È una notizia di drammatico rilievo - e assurdo il silenzio stampa che la circonda - che Rita Bernardini sia giunta al suo 40esimo giorno di sciopero della fame e che il suo "satyagraha" sia seguito a staffetta da militanti radicali, detenuti e loro parenti.
La segretaria di Radicali italiani lotta per il ripristino della legalità nel nostro Stato in tema di giustizia e carceri, cioè per l’uscita dell’Italia da quella "flagranza criminale di reato" - come la chiama Marco Pannella - che già ci è valsa una "sentenza pilota" della Corte europea dei diritti dell’uomo in violazione dell’articolo 3 della Convenzione europea (caso Torreggiani e altri), che sarà effettiva il prossimo 28 maggio nel caso che il nostro Paese non smetta di perpetrare «trattamenti inumani e degradanti» ai suoi reclusi.

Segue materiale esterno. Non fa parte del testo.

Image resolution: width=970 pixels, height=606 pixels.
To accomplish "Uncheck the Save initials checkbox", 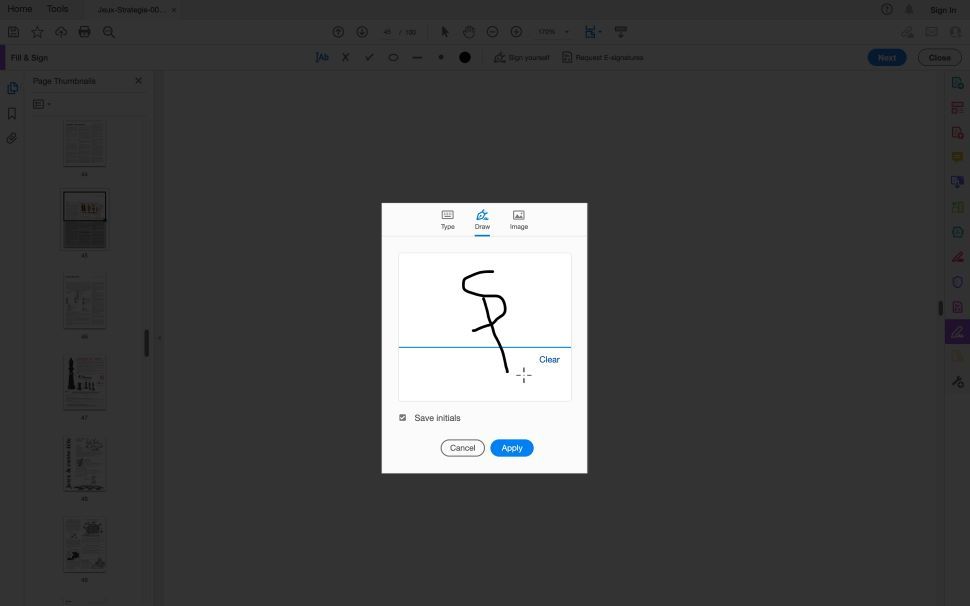I will (402, 417).
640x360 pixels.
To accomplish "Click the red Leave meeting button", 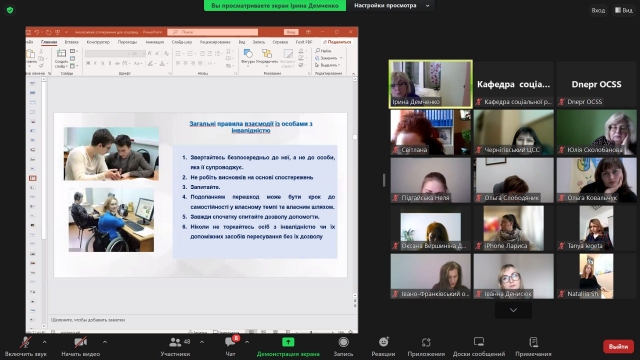I will pyautogui.click(x=618, y=347).
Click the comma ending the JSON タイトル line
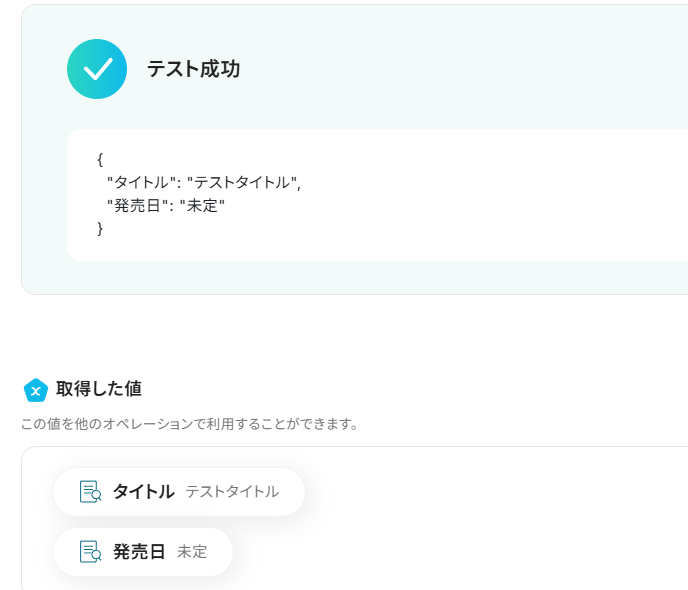688x590 pixels. click(x=299, y=185)
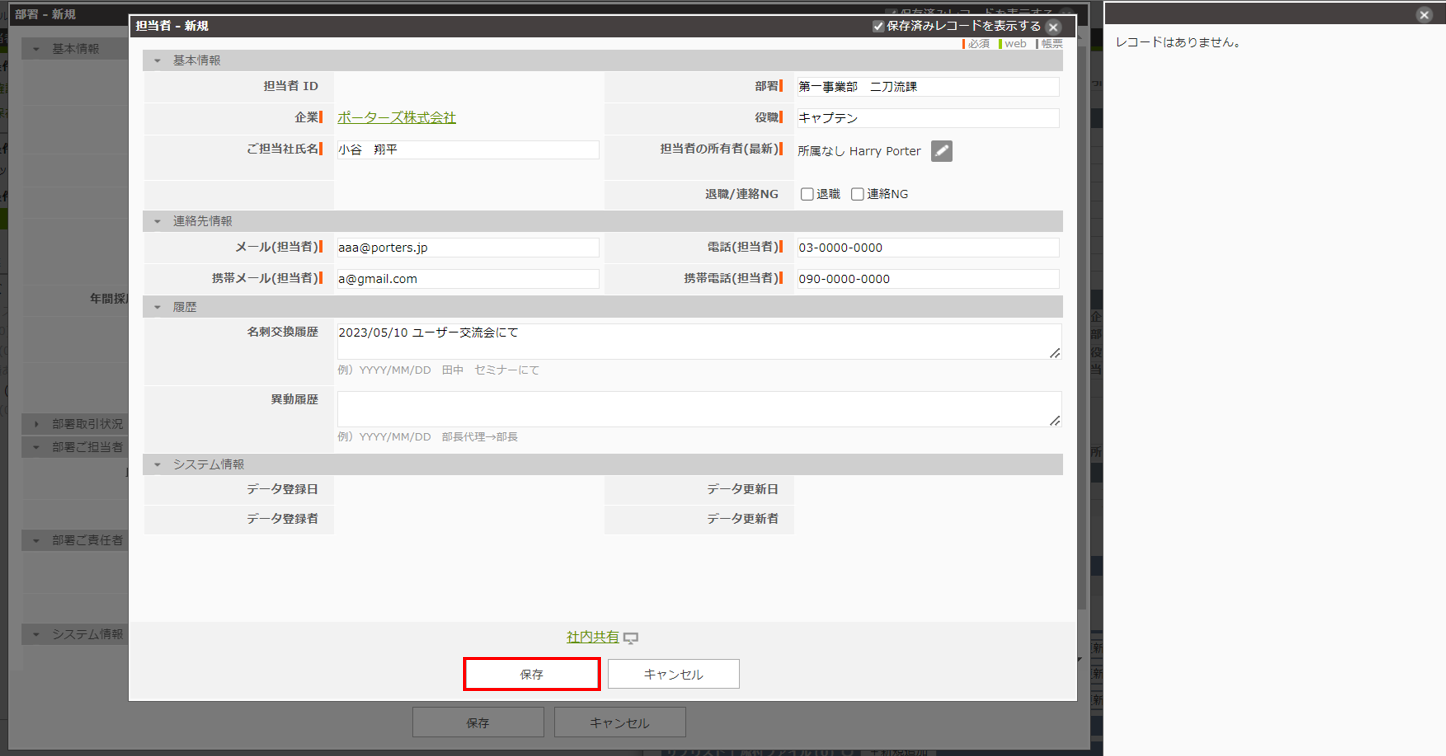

La tortura, i suicidi, l’abuso della custodia cautelare, l’irragionevole durata dei processi, le celle straripanti di esseri umani, sono ancora la realtà nostrana. E che l’Italia riesca nell’impresa di bloccare la sentenza della Cedu, data la particolare ignavia in merito, pare impossibile, così come è altrettanto improbabile che Rita, conoscendone la tenacia, si arrenda a questa evidenza e riprenda a mangiare. Ciò che farà più male in assoluto, a lei e a tutti noi, è che la sua fame di verità, diritto e conoscenza, insieme alla nostra, rimanga un’esigenza insoddisfatta.